To describe clinical factors, available at the time of discharge, that predicted survival of patients admitted with a suspected acute myocardial infarction in whom the diagnosis was not confirmed.
METHODS AND RESULTS
A cohort study based on the Nottingham Heart Attack Register of 1716 sequential patients discharged alive from two acute teaching hospitals following admission in 1992. The main outcome was identification of high and low mortality risk groups over 5 years of follow-up. Overall 5-year survival was 58% (95% CI 56 to 60%). Having abnormal cardiac enzyme changes or an abnormal ECG that was insufficient to meet established diagnostic criteria of myocardial infarction, or both, identified three groups with a 5 year survival of 77%, 60% or 51%. Multivariate methods were used to develop a risk score from seven variables available at the time of discharge (age, sex, past history of myocardial infarction, ECG abnormalities, cardiac enzyme abnormalities, Killip score of 2 or 3 on admission and being discharged on a diuretic). Quartiles of this risk score then identified four groups with 5 year survival ranging from 89% to 25%.

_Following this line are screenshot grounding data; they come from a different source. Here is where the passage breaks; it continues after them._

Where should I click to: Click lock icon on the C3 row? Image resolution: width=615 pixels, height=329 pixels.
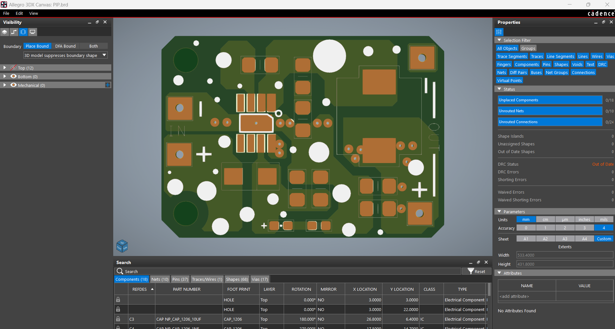click(x=118, y=319)
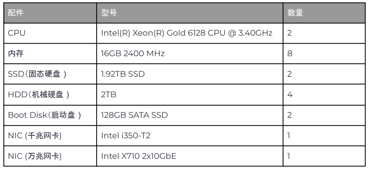Click the 型号 column header
The height and width of the screenshot is (170, 369).
[x=190, y=13]
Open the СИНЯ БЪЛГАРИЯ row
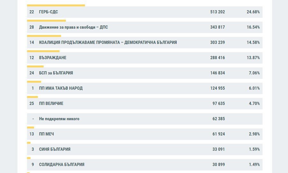This screenshot has height=173, width=288. [x=145, y=149]
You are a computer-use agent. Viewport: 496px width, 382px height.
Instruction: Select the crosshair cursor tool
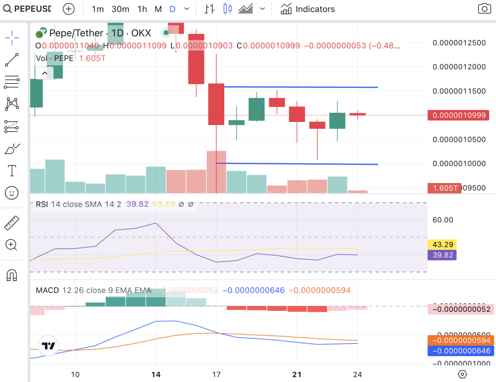coord(12,36)
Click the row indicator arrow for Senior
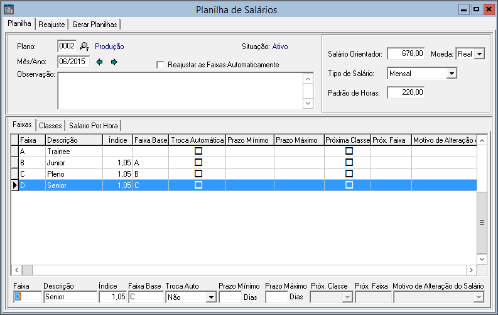This screenshot has width=498, height=315. (x=15, y=185)
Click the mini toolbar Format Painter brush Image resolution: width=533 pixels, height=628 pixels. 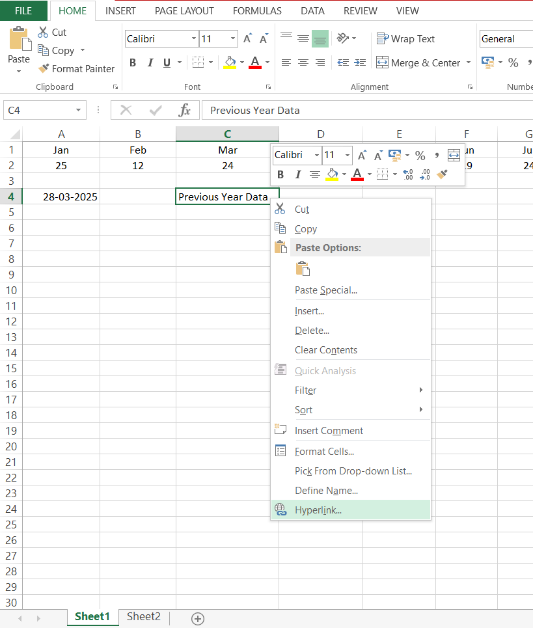click(x=442, y=174)
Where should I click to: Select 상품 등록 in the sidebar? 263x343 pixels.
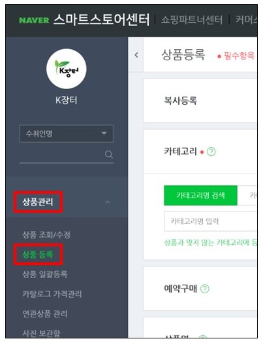(38, 255)
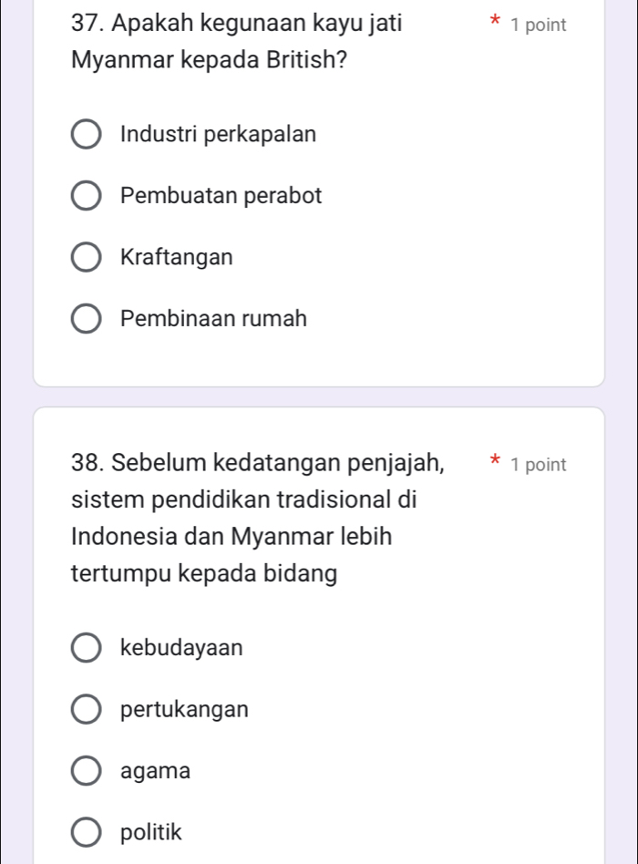The height and width of the screenshot is (864, 638).
Task: Mark the Pembinaan rumah radio button
Action: (87, 320)
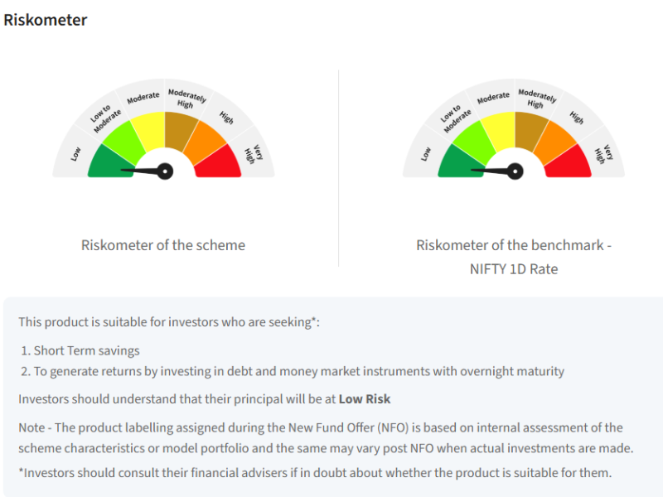Click the New Fund Offer note paragraph
The height and width of the screenshot is (497, 663).
pos(325,437)
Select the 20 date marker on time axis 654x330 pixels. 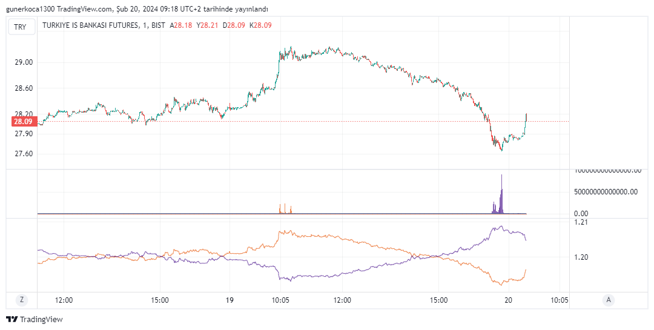point(509,300)
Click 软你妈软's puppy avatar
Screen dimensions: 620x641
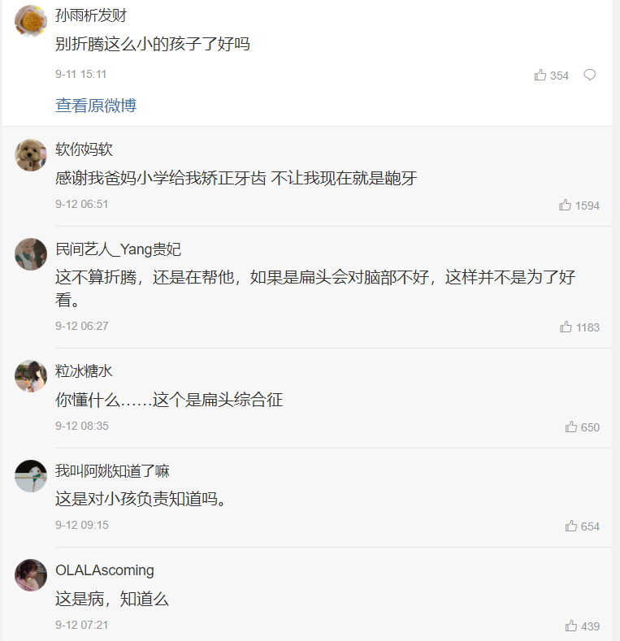pyautogui.click(x=31, y=154)
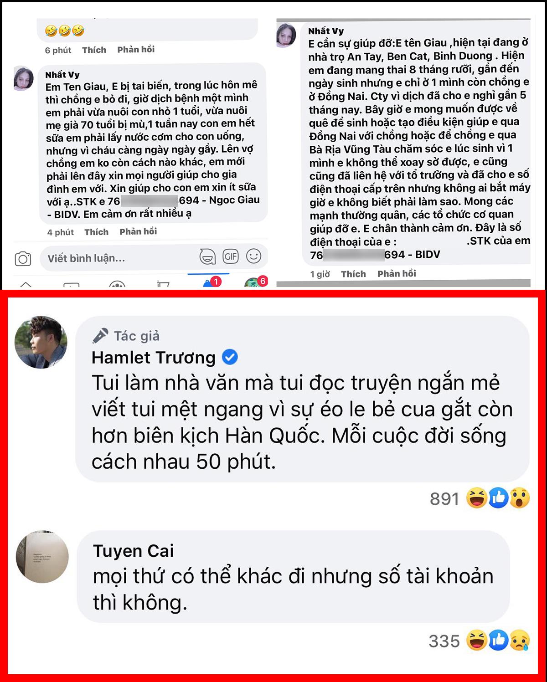Open the GIF picker icon
Screen dimensions: 547x682
click(231, 256)
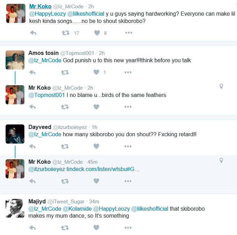Reply to Majiyd's tweet
The width and height of the screenshot is (237, 235).
click(x=32, y=228)
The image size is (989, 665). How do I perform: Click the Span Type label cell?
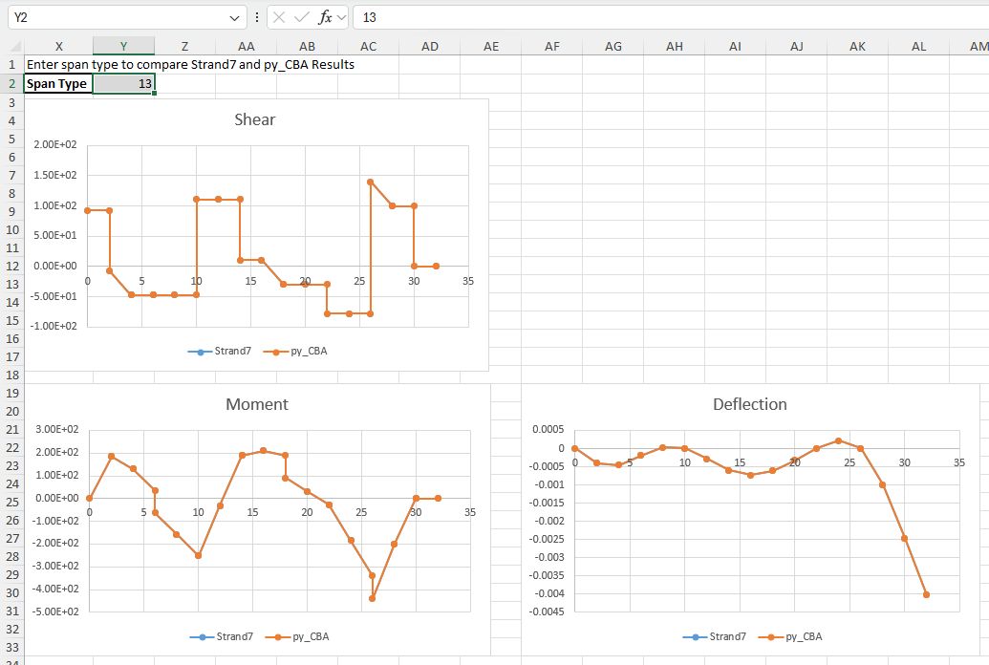(58, 84)
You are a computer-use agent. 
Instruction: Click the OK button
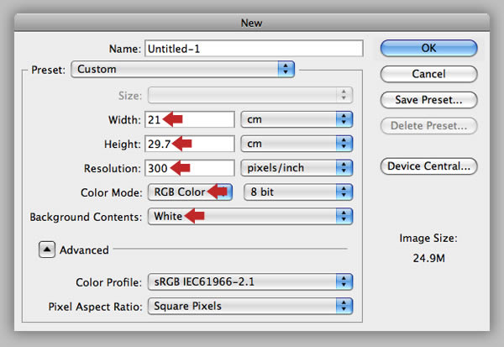(x=428, y=48)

Among the study cohort, it was possible to identify subgroups with a markedly different risk of subsequent mortality from clinical indicators that were readily available at the time of hospital discharge. Risk stratification has the potential to improve targeting of subsequent secondary preventive efforts, but further work is required to ascertain whether cardiovascular risk can be modified through a more intensive approach to management.